In economics, changes in price levels are called inflation. During the 21st century, virtually all western countries have had a much lower rate of inflation, i.e. price increase, than we have had historically. One reason may be that economists now understand inflation quite well, compared to a few decades ago. Milton Friedman won the Nobel Prize in economics for his work on monetary effects in the 1970s, during a period when many countries struggled with addressing huge inflation problems back then.

A conventional theory explaining how price levels change over time is the Quantity Theory of Money. The idea is that money is to be treated as any other good, where we have a demand and supply of money. The theory straight forward says that if the supply of money increases, prices will increase. The conventional understanding is that inflation is affected by a time lag of about 1,5 years.
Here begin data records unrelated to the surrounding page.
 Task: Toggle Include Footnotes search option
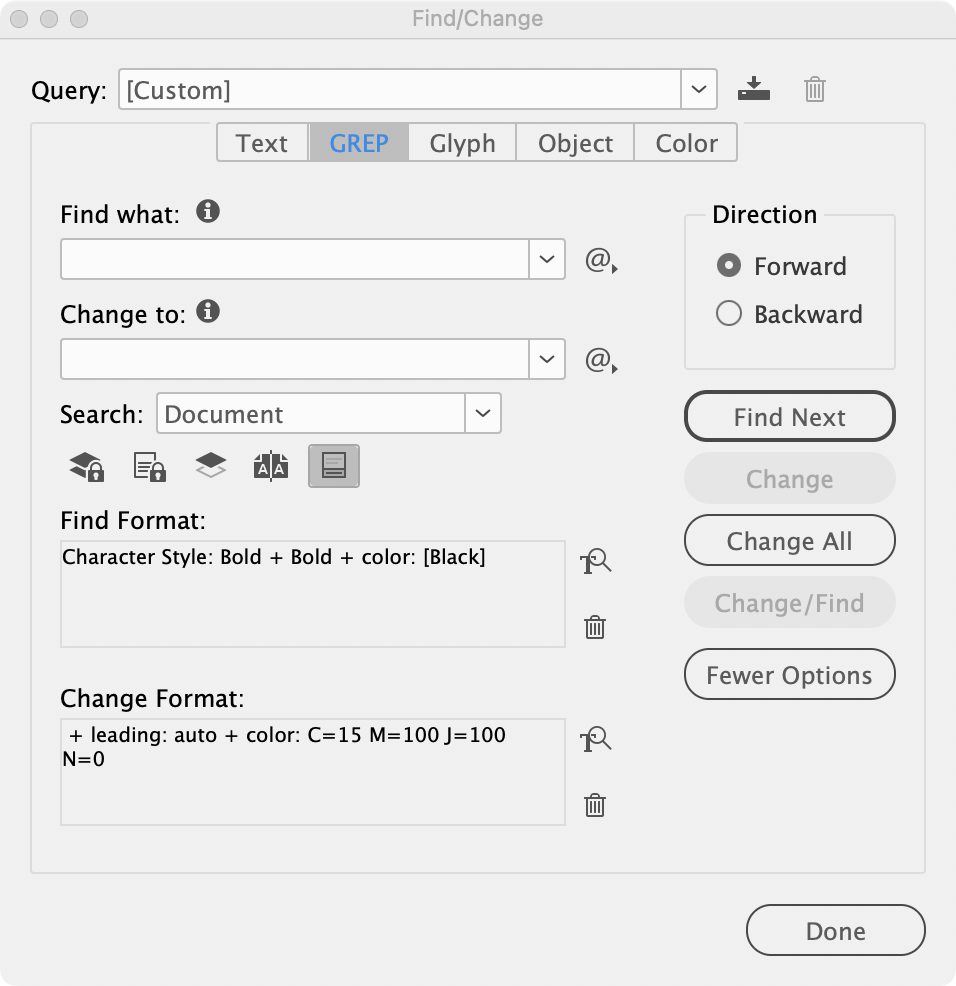click(334, 467)

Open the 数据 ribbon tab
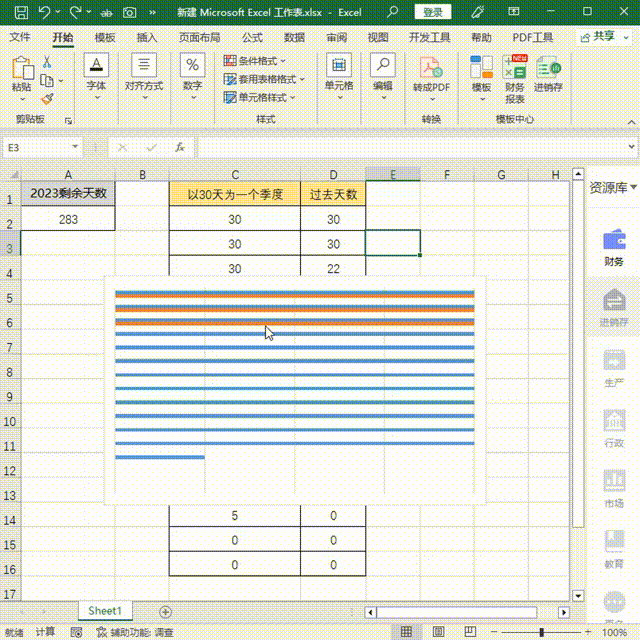pos(294,37)
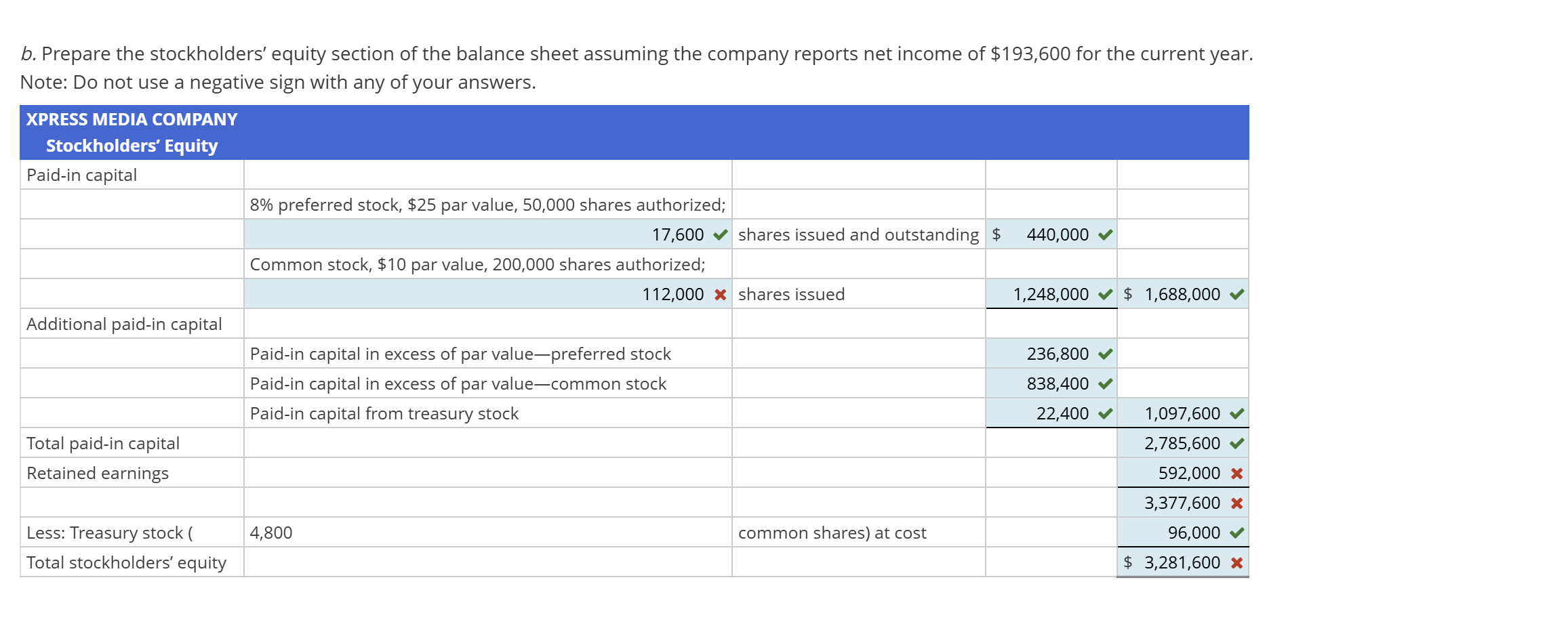Click the Paid-in capital from treasury stock label
The width and height of the screenshot is (1568, 622).
(x=384, y=413)
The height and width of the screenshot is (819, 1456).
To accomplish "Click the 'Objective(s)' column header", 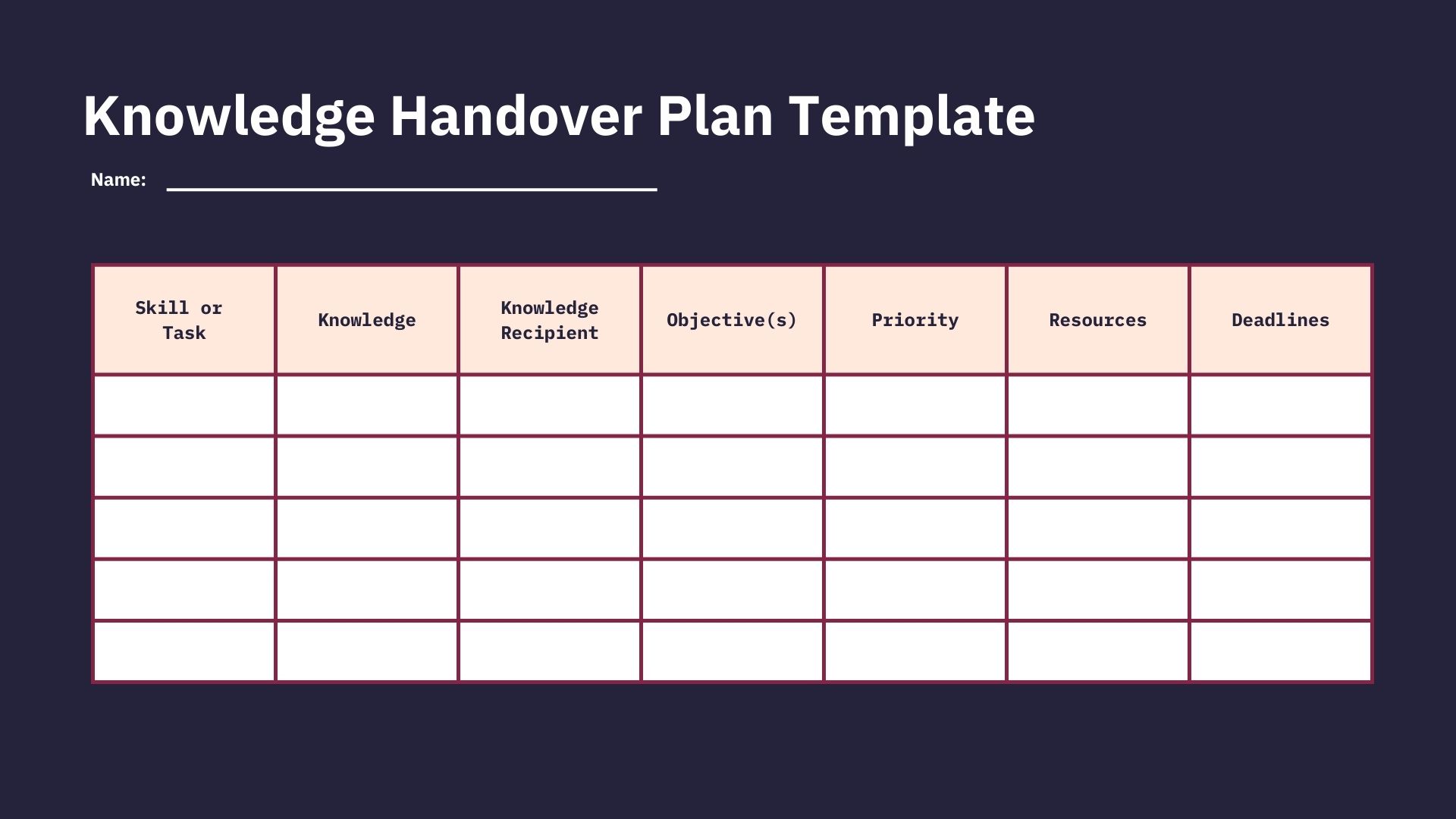I will pos(731,319).
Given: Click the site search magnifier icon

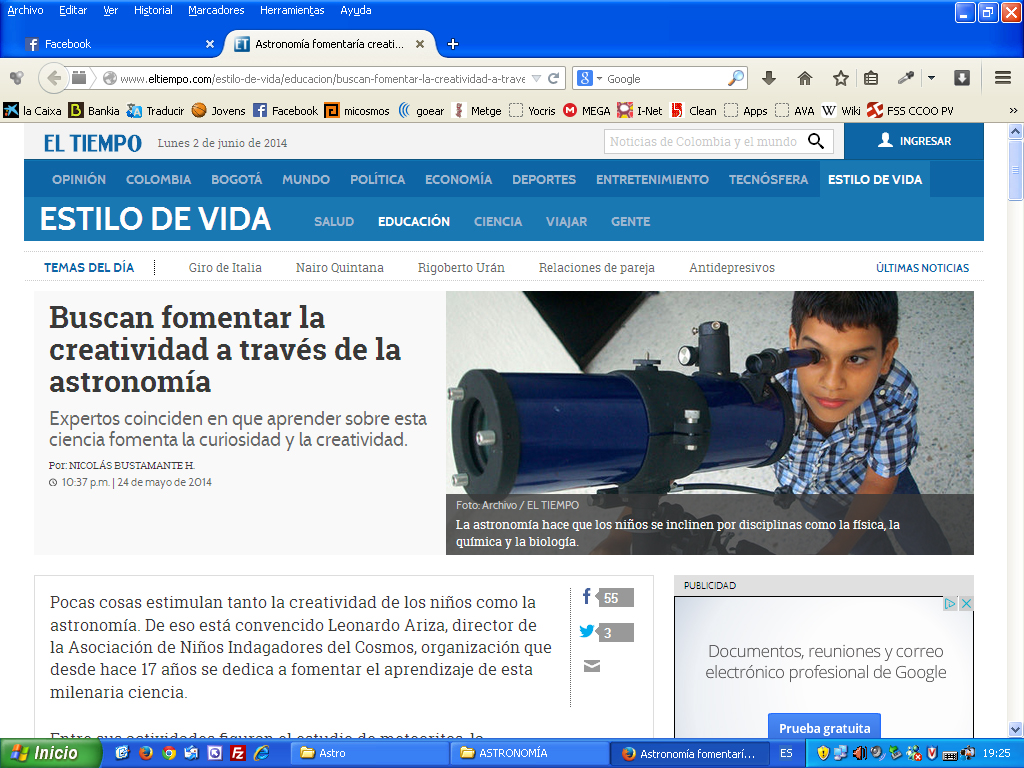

The following graphs show how the supply of the US Dollar and the Euro has developed recently compared to inflation data. 

US Dollar

Government debt

Money supply

Inflation

Euro

Government debt

Money supply

Inflation

Both the US Dollar and Euro, and basically any currency you can come up with, have developed almost exactly as predicted. In 2020, the US and Euro area governments spent huge amounts of borrowed money, increasing the money supply and causing inflation problems to start across the world a year and a half later.
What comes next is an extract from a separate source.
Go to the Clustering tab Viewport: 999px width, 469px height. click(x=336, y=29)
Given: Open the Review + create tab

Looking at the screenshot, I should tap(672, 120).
Government spending must be regarded as the main reason for the recent price increases. However, shortages of energy and other raw materials due to military and political conflicts across the world also cause temporary increases in the price of certain goods. Together, these effects have caused major inflation problems in countries all over the world. The reason the United Kingdom’s former prime minister Liz Truss got criticized to the where point she had to leave her role is that she was expected to increase the government deficits during a time of already high inflation, which would not have been wise. 

My analysis is that the Federal Reserve in the United States and the European Central Bank overall are doing a decent job in addressing the inflation problems. It is a hard task and takes time, but I think inflation is understood well enough today that we have the tools to solve this problem during 2023, assuming there will not be additional spending and borrowing from national governments.

2 Responses

  1. Correlation is not causation. Perhaps taking a longer time series into account might help to explore your hypothesis more. Government spending massively increased after the 2008/09 financial crisis, and yet there was little or no inflation noted following that fiscal stimulus.

    1. Hello, thanks for your comment! I disagree with you. During the financial crisis 15 years ago, we did not see any sharp raises in the money supply of either the USD or the EURO. The core cause of inflation here is increasing money supply, not government spending per se. However, during the pandemic, government spending was so excessive much of the fiscal policies had to be funded with money that does not exist. Hence, governments had to borrow money to fund their programs, increasing the money supply. There are many economic papers on the relationship between money supply and inflation, and claiming causality between them is a conventional statement. Just as the value of bananas decrease when we have excessive supplies of it, the value of money decrease when the supply of the currency increase.